Saved entries
Segment Open
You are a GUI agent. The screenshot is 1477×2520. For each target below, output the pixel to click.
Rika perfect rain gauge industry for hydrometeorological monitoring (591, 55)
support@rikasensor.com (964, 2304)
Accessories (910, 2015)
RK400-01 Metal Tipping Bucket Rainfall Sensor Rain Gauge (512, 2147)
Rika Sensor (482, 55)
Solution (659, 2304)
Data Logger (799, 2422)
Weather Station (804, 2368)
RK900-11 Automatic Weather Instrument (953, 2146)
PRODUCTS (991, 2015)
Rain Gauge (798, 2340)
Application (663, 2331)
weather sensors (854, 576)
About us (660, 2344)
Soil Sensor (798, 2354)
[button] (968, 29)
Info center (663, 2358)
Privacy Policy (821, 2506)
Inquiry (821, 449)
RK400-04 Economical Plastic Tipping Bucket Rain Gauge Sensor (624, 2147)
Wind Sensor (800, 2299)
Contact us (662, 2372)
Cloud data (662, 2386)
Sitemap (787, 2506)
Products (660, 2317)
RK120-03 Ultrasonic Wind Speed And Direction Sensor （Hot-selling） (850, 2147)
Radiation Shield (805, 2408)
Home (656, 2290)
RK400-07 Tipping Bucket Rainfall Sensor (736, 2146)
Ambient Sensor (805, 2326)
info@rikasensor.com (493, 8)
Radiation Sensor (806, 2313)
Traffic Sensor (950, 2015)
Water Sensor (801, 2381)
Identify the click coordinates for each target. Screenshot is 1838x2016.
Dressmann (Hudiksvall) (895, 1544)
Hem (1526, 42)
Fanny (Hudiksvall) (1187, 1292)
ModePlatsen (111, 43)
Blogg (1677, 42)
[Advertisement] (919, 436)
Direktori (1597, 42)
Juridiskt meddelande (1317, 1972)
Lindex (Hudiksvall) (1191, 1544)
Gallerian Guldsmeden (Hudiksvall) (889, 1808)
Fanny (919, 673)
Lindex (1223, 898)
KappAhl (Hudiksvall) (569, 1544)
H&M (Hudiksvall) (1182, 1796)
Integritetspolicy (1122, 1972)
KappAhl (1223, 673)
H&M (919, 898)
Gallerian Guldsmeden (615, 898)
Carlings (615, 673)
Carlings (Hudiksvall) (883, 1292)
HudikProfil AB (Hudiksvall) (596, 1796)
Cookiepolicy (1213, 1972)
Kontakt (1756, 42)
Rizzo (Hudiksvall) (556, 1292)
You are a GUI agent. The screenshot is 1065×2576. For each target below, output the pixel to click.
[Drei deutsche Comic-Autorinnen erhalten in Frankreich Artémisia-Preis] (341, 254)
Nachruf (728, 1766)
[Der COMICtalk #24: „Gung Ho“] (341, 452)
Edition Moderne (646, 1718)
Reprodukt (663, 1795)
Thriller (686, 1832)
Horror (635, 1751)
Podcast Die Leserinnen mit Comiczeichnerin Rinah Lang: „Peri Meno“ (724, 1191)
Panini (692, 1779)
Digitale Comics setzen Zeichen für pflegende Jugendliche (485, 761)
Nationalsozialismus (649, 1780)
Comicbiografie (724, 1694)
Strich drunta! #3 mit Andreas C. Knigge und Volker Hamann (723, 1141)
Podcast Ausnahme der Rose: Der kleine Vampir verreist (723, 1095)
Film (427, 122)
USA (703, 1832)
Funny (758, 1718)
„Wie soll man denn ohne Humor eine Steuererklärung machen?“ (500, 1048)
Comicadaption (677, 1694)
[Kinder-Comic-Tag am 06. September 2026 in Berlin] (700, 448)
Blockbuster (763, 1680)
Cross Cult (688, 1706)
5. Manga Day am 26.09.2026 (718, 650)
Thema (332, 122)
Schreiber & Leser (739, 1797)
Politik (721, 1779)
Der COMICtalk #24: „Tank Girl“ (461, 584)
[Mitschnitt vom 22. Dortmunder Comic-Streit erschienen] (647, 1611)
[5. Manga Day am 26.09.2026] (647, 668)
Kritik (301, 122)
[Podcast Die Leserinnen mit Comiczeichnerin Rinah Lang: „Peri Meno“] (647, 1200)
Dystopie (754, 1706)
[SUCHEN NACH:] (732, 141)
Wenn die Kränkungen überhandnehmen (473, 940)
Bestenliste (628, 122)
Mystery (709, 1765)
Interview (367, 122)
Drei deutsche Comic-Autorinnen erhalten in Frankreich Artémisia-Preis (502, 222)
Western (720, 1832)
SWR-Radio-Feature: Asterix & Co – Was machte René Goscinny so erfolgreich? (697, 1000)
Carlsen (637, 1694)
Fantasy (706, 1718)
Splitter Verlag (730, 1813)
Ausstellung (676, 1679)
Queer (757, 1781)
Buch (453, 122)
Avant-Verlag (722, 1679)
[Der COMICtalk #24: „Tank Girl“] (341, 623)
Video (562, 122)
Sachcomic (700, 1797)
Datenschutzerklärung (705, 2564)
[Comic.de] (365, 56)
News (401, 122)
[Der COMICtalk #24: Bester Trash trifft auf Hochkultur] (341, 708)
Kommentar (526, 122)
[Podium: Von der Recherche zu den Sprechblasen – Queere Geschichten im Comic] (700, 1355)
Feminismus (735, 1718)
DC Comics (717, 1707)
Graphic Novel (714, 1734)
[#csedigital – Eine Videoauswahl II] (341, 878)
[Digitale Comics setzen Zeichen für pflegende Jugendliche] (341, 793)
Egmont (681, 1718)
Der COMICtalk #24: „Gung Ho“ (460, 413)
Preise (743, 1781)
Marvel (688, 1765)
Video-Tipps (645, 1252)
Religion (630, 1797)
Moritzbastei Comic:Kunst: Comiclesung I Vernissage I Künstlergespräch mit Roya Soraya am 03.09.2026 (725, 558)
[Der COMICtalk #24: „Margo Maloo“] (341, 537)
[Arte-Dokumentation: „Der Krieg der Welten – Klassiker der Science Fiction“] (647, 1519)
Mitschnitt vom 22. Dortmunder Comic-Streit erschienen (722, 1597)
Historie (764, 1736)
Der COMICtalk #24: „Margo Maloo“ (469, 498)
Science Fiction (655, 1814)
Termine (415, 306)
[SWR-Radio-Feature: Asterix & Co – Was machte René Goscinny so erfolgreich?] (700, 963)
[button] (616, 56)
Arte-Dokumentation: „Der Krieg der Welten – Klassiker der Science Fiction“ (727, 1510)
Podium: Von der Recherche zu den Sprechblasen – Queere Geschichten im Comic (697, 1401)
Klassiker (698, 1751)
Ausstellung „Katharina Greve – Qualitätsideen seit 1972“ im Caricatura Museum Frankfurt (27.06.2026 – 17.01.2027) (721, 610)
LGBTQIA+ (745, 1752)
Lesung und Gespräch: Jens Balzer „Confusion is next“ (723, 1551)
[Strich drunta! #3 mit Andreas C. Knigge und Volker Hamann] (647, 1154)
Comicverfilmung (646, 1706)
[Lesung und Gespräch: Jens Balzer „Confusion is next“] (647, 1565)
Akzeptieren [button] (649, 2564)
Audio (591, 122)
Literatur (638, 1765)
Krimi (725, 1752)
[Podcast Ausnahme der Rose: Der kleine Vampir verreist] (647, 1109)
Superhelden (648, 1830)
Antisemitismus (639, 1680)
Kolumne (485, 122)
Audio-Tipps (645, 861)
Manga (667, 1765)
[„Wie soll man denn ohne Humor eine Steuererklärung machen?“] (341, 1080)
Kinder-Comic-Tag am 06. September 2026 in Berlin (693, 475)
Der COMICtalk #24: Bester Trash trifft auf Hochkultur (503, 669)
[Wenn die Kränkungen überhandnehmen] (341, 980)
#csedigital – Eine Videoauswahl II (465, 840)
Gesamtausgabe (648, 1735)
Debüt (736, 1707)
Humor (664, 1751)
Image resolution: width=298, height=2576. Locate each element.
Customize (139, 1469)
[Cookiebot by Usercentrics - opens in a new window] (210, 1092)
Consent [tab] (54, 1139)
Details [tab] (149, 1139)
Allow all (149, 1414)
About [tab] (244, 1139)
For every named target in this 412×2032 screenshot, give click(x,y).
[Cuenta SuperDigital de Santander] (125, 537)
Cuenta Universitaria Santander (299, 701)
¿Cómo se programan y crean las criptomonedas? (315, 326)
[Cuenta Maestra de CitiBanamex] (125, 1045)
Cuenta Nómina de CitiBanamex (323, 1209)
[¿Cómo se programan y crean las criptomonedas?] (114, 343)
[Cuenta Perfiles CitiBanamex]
Segment Closed
# Exercise:
Check each line of the records for the string "csedigital" and copy those that have it.

# Exercise output:
[#csedigital – Eine Videoauswahl II] (341, 878)
#csedigital – Eine Videoauswahl II (465, 840)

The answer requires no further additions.